STATED GOAL
Convert the stretch of the listing from the line containing "Task: Click the Toggle editor button" through the line containing "Looking at the screenshot, I should 312,411." into a Markdown table with the columns Row and Text, numbering each line and skipping blank lines.

* * * * *

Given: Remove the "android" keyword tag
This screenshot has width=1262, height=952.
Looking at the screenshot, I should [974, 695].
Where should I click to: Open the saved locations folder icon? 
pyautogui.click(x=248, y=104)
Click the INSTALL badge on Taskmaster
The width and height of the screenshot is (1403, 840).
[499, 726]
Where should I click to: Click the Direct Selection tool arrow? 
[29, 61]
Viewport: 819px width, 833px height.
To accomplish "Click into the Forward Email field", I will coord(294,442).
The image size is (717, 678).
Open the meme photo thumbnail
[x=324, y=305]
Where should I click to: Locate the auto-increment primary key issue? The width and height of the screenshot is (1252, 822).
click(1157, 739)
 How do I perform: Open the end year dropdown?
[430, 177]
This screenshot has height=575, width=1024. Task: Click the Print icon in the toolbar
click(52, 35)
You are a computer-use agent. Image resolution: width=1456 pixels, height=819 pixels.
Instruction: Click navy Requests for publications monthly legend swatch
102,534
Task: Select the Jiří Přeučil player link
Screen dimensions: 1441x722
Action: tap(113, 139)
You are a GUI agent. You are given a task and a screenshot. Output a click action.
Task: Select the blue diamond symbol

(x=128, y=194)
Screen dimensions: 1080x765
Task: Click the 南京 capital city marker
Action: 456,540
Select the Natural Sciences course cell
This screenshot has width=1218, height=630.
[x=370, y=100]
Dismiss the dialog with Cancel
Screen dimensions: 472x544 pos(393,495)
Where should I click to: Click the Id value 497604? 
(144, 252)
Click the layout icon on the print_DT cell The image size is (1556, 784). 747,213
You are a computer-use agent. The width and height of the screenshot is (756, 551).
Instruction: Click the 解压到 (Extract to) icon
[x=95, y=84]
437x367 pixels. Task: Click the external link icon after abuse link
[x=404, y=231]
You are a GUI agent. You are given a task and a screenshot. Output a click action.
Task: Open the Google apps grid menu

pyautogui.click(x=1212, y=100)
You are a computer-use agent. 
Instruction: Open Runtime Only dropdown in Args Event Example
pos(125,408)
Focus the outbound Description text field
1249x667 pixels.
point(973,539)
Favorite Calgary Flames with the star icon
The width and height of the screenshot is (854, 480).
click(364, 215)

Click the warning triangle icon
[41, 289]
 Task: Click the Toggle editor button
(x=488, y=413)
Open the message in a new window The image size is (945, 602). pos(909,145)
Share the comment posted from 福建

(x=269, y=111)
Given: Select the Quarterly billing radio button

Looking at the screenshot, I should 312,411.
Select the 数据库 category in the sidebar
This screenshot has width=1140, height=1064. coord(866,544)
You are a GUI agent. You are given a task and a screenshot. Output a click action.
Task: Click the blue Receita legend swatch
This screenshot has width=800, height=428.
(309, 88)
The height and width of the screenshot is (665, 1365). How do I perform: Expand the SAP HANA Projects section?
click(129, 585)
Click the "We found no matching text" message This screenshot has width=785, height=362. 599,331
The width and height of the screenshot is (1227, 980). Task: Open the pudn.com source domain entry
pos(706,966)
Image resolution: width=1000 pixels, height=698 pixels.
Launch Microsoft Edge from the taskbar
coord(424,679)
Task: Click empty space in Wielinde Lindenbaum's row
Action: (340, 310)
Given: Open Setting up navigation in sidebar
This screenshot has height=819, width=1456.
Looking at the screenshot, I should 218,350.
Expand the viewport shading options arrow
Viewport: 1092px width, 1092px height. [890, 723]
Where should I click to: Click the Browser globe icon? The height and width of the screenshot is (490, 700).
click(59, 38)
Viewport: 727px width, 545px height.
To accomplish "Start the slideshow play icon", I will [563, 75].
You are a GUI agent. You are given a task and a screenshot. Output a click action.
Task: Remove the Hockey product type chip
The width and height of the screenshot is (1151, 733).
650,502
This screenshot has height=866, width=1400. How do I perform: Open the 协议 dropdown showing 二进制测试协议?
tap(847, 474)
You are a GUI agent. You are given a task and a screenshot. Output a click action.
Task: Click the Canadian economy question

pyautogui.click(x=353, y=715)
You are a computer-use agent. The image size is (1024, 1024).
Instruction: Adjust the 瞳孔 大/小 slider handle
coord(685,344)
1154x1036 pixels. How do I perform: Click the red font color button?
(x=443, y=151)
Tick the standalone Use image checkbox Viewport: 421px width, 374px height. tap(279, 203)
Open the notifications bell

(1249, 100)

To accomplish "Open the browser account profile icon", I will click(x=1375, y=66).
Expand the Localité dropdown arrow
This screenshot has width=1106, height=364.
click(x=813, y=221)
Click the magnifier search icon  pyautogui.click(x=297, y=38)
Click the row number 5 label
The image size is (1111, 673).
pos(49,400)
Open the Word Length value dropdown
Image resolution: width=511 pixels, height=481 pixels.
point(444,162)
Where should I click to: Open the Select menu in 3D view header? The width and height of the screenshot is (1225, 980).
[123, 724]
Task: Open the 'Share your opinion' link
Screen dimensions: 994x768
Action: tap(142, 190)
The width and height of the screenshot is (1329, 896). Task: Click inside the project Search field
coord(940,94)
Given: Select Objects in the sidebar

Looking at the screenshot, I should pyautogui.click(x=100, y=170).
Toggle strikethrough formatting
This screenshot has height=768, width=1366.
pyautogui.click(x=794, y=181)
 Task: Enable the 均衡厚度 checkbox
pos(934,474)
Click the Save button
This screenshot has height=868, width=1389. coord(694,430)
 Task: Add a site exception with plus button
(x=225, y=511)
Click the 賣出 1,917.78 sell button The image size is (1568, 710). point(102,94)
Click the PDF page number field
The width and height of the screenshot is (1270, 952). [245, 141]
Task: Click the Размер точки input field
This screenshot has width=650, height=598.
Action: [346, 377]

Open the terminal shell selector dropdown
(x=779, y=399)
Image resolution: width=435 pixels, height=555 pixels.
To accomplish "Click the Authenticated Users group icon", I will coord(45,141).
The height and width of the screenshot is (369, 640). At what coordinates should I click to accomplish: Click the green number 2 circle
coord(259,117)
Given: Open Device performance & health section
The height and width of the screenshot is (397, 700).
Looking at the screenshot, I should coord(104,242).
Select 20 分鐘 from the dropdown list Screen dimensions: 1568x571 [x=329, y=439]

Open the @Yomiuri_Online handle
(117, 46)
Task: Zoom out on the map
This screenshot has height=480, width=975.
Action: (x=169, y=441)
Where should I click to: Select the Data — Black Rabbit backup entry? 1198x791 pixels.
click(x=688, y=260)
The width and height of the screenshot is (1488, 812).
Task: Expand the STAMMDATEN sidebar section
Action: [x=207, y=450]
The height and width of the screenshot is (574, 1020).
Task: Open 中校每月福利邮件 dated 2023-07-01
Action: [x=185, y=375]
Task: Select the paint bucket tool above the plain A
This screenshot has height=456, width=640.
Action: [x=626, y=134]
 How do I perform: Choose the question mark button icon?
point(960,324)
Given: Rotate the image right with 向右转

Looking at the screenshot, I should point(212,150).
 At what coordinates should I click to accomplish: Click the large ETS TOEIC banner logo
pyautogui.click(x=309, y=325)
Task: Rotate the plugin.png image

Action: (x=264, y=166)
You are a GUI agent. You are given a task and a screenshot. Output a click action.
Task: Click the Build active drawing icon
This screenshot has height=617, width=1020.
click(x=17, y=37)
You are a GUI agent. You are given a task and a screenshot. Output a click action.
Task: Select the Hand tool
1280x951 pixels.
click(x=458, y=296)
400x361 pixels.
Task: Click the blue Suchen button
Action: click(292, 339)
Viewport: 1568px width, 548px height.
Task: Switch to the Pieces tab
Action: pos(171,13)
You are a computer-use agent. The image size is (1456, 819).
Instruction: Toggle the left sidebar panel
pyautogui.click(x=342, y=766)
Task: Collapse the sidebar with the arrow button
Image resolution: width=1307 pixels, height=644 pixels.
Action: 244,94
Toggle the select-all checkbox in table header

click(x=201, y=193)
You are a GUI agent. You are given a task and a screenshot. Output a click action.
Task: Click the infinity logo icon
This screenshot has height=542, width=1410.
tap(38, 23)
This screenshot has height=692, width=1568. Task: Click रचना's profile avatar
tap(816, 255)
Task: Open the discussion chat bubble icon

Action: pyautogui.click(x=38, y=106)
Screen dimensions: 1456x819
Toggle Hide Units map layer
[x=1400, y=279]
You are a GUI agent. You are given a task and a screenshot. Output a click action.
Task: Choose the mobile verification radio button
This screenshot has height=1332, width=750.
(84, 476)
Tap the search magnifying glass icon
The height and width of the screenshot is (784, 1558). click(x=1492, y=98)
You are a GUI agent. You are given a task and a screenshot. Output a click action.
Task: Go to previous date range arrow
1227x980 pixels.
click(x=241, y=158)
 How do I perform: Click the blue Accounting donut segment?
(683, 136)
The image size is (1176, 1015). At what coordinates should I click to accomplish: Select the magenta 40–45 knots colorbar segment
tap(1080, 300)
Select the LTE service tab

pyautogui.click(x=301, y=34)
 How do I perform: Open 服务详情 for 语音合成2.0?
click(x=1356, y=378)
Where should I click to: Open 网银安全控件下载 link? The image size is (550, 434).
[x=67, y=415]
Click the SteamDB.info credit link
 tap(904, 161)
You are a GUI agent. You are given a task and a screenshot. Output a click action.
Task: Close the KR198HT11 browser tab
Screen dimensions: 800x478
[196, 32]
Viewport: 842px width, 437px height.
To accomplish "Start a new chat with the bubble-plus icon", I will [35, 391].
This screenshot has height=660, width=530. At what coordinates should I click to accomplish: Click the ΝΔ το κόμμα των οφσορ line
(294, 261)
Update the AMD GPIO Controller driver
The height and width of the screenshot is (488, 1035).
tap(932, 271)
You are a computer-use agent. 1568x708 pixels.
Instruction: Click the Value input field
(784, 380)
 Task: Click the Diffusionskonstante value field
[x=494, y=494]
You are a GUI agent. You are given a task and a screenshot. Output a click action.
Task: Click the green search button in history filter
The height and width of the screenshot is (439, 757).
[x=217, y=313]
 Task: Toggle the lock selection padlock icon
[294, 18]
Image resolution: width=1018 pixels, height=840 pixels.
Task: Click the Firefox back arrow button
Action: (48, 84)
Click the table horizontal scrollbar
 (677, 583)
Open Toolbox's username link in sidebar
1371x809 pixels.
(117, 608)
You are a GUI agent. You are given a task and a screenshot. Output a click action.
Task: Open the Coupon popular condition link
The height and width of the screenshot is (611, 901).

* * * * *

TASK SOLUTION
| Row | Text |
|---|---|
| 1 |  Task: Click the Toggle editor button |
| 2 | (x=488, y=413) |
| 3 | Open the message in a new window The image size is (945, 602). pos(909,145) |
| 4 | Share the comment posted from 福建 |
| 5 | (x=269, y=111) |
| 6 | Given: Select the Quarterly billing radio button |
| 7 | Looking at the screenshot, I should 312,411. |